なでしこジャパンが2連覇を目指す女子アジア杯が開幕し、日本は今日7日にグループリーグ初戦のベトナム戦に臨む。日刊スポーツでは、今月3日から本大会での活躍が期待される注目選手をプレー内外の視点から毎日1人ずつ紹介する企画「なでしこの横顔」を開始。第5回は、年代別代表時代から未来のなでしこを担う存在として期待されてきたMF猶本光(24)です。

 猶本が世間に名を広めたのは、12年に日本で開催されたU-20(20歳以下)W杯。3位になった「ヤングなでしこ」の主力として活躍し、その美しいビジュアルとともに人気に火が付いた。

 14年のアジア杯のメンバーにも選ばれ、MF澤穂希ら大先輩とともに優勝も経験した。しかし、その後は代表に定着しきれず、16年3月のリオ五輪アジア最終予選のメンバーから外れる悔しさも味わった。

 猶本は4年前について「ほぼ先輩たちがつかみとった優勝をそばで見ていただけ。A代表はこういうレベルなんだっていうのを見せつけられた大会」と振り返る。再び戻ってきたアジアの舞台。今大会への意気込みは強い。「すごく厳しい戦いにはなると思うけど、今まで先輩たちが見せてきたような粘り強い気持ちのこもったプレーをしたい。王者として挑む大会だと思うので、負けられない」。

 常に自分に課題を見つけ、努力を続ける姿勢は私生活にもあらわれる。ちょうどU-20W杯のあった12年から筑波大に進学。授業を受けて夕方から所属する浦和レッズレディースの練習に通う生活を続けた。そして16年に同大大学院にも進み、研究テーマのひとつに「ドリブル」を選ぶなどサッカーと勉学をうまく結び付けて今春無事に卒業を果たした。

 追いかけてきた先輩たちの背中。19年W杯フランス大会、そして20年東京五輪も見据え、猶本は気合をみなぎらせている。「ギリギリの戦いをものにしてきて11年の(W杯)優勝だったと思う。ああいうプレーは見ている人を感動させると思うし、なでしこジャパンはそういうチームでありたいし、ならなければいけないと思う。自分たちもそういう思いを引き継いでプレーしたい」。

 今度は納得のいく形で、なでしこジャパンをアジアの頂点に導くつもりだ。

 ◆猶本光(なおもと・ひかる)1994年(平6)3月3日、福岡県小郡市生まれ。小郡東野少年SC、FCリエートを経て09年から福岡AN。10年U-17W杯トリニダード・トバゴ大会準優勝。12年から浦和へ移籍し、同年のU-20W杯に出場。趣味は睡眠。水泳も得意。家族は両親と兄、妹。158センチ、55キロ。血液型A。

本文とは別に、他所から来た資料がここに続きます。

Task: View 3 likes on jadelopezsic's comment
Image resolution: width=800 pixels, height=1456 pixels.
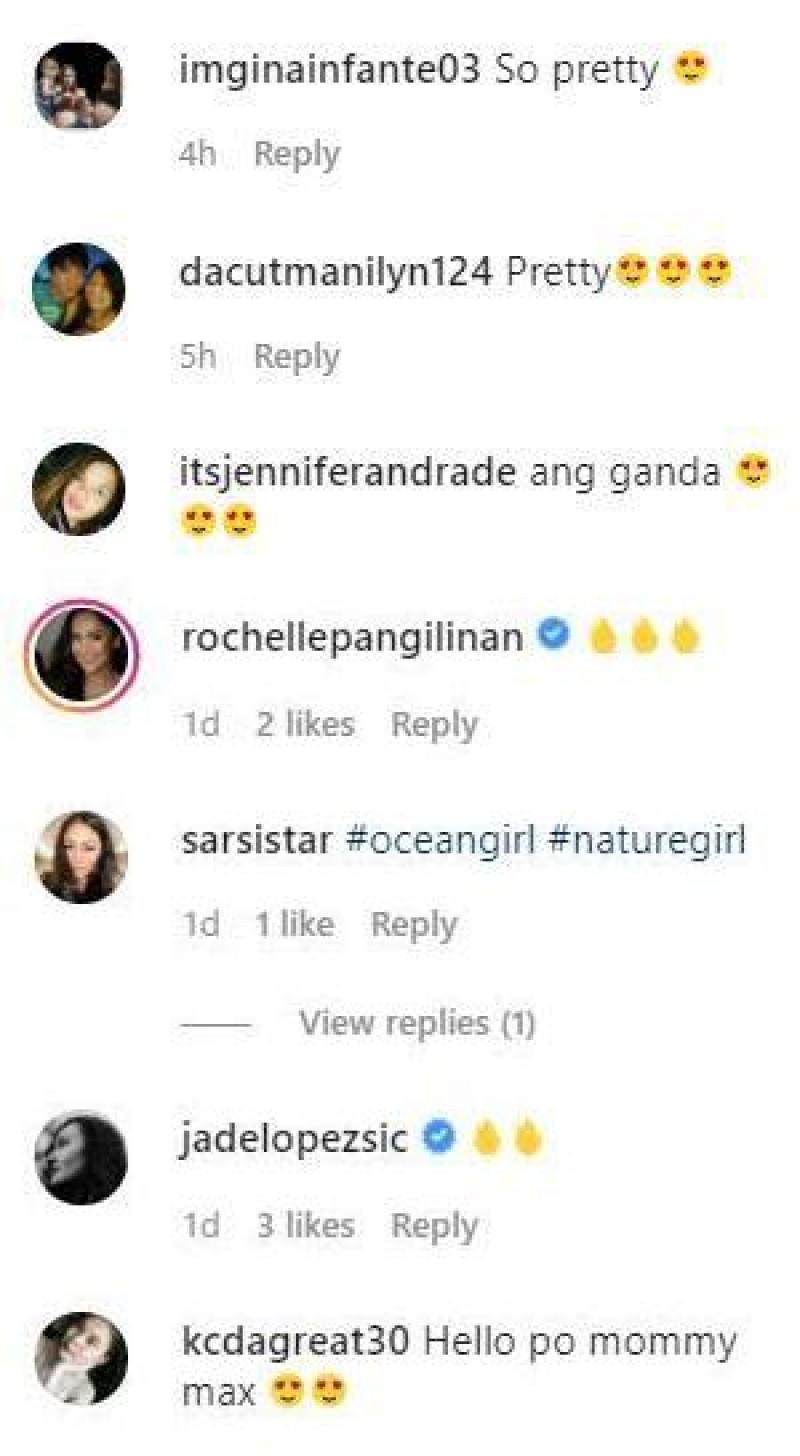Action: pyautogui.click(x=304, y=1225)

 ◆AFC女子アジア杯 4チームずつ2グループに分かれ、上位2チームが決勝トーナメントへ進出。8チーム中5位までに19年フランスW杯出場権が与えられる。グループB組の日本は7日にグループリーグ初戦のベトナム戦に臨み、10日に韓国、13日にオーストラリアと対戦する。試合は全てテレビ朝日系列で生中継予定で、ベトナム戦は午後10時30分(日本時間)から放送。